EMI feels our pain, and has recently released a collection of vinyl and CD reissues. Combing through its back catalog, the label has unleashed an uneven collection of mostly ‘70s-era stoner faves, lovingly restored to their original state. You get the usual bells and whistles: All the music is remastered, and the vinyl editions are of the ”virgin“ variety, a snazzy description known only to those who bought Nautilus Superdiscs, Mobil Fidelity Master Recordings and Japanese imports in the ’70s. Original artwork has been restored — which means a functional zipper for the Stones‘ Sticky Fingers on both vinyl and CD; ditto for the post cards on Exile on Main Street. But where’s the withdrawn original Judy Garland–Marilyn Monroe Some Girls cover? Certainly the estates of these dead divas could be paid off in the name of art.

Some of this stuff is pretty cool, but is there anyone out there clamoring for a restored copy of Grand Funk‘s We’re an American Band, arguably one of the worst platinum-selling records of all time? Oh, all right, there is some guilty pleasure in beholding the new vinyl copy, cradling the yellow wax, and opening the shiny, minimalist gold album cover to behold Mark Farner and the boys sitting in the buff, amid a forest of American flags. Some albums are meant to be seen, not heard.

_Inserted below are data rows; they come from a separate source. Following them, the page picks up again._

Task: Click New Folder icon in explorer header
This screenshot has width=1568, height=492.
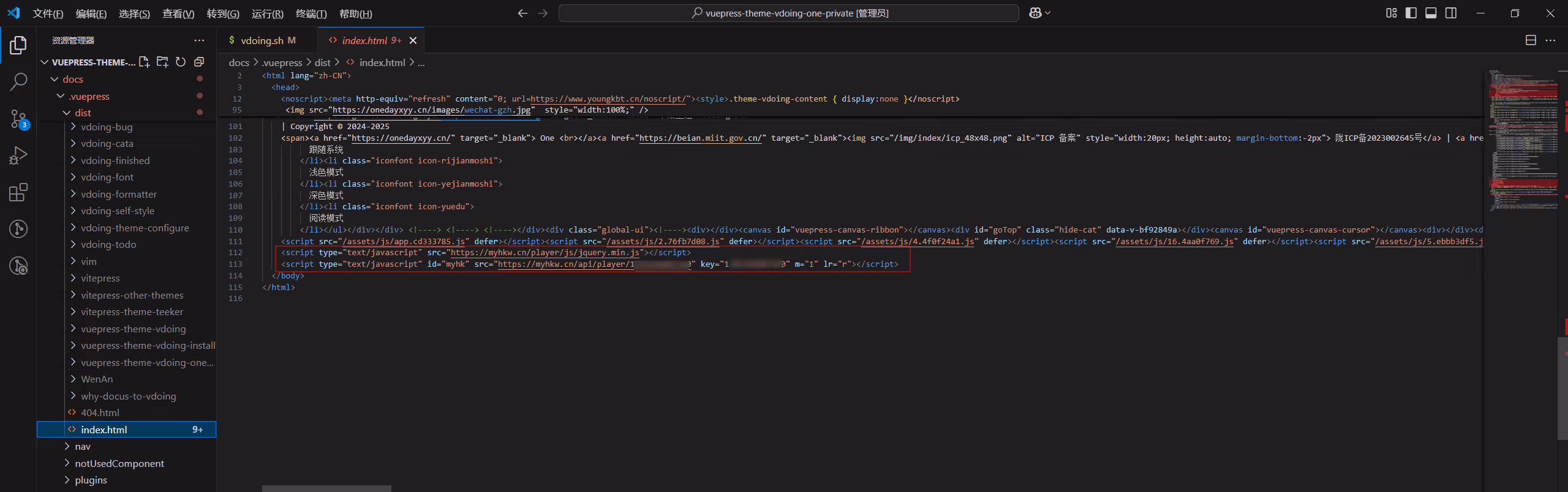Action: tap(162, 62)
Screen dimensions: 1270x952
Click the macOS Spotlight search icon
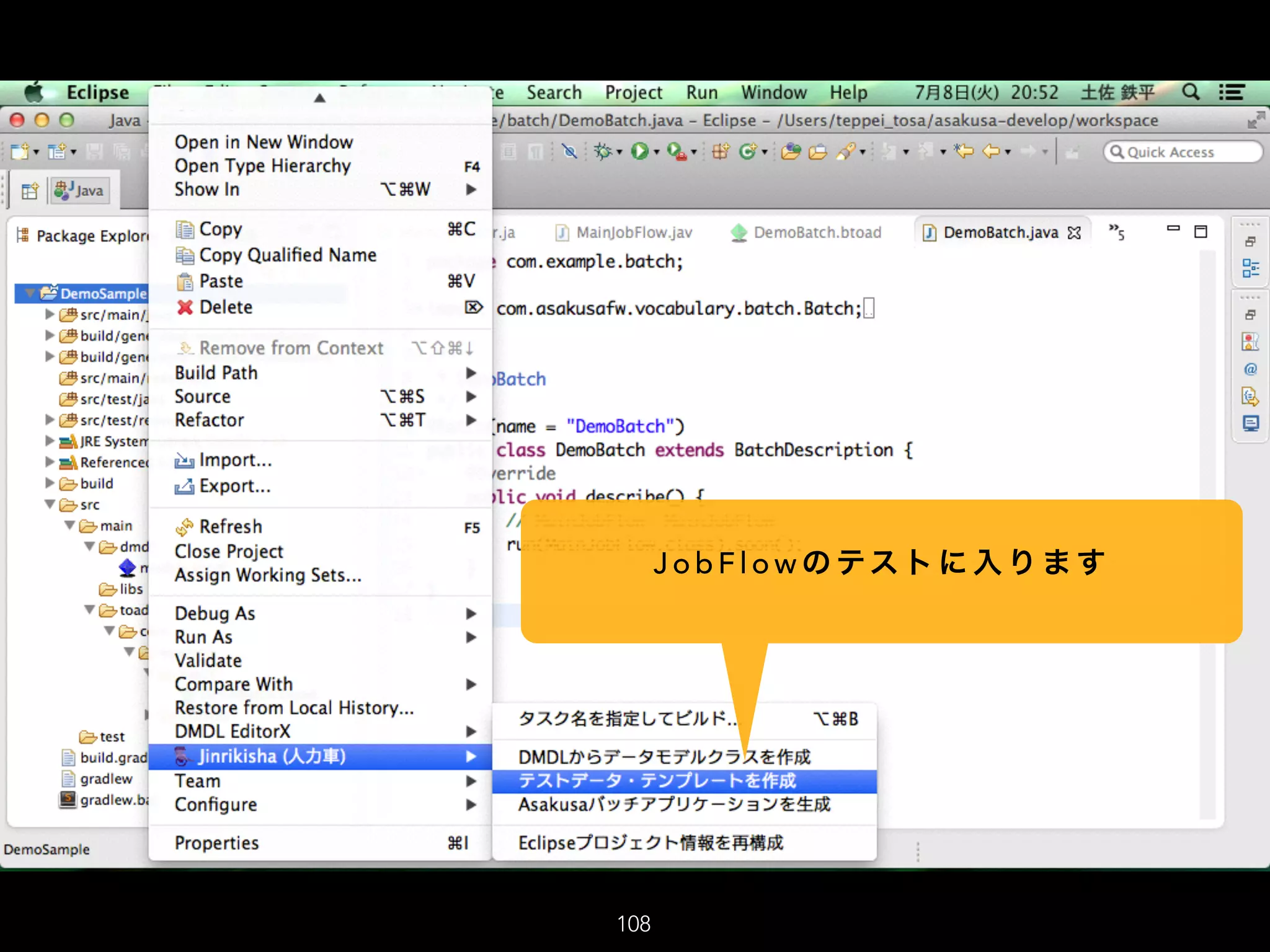click(x=1190, y=93)
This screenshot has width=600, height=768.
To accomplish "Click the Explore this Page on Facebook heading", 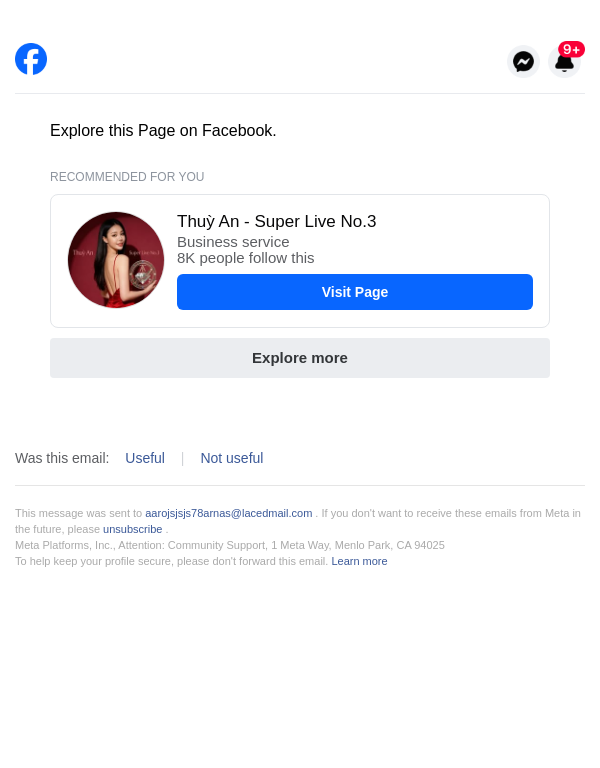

However, others are good for neither. Unfortunately, Capitol Records‘ meal ticket Bob Seger is reissued anyway — both Live Bullet and Night Moves are trotted out in restored form. Well, it’ll make my parents happy. Most of EMI‘s selections, though, are worthy soundtracks for cruising Van Nuys Boulevard: Dreamboat Annie (in both vinyl and gatefold CD); Paul McCartney and Wings’ Band on the Run (a vinyl replica of the 25th-anniversary CD package released last year); and, of course, Steve Miller‘s hesher classic Fly Like an Eagle, though it’s odd that it would be included as a CD-album replica when its original packaging was Spartan to begin with (no gatefold, plain white inner sleeve). For no explicable reason other than exploiting its newer catalog, R.E.M.‘s Document and Roxy Music’s Avalon are included, but they‘re the obvious odd ducks here. Nevertheless, Avalon remains the best soundtrack for seduction this side of Barry White.

The Valley’s now almost two decades away in my rear view mirror. I no longer cradle open bottles of Mickey‘s Big Mouth in my lap while I steer, and the Camaro’s long gone, replaced by a more sensible Volvo. But, thanks to EMI‘s reissues, I can get a comforting, loud-ass blast from the past on the car CD player as I cruise over the Shakespeare Bridge and remember a time when life was as simple as cars, cannibis and KMET. Maybe Bob Seger wasn’t so stupid after all — rock & roll never does forget.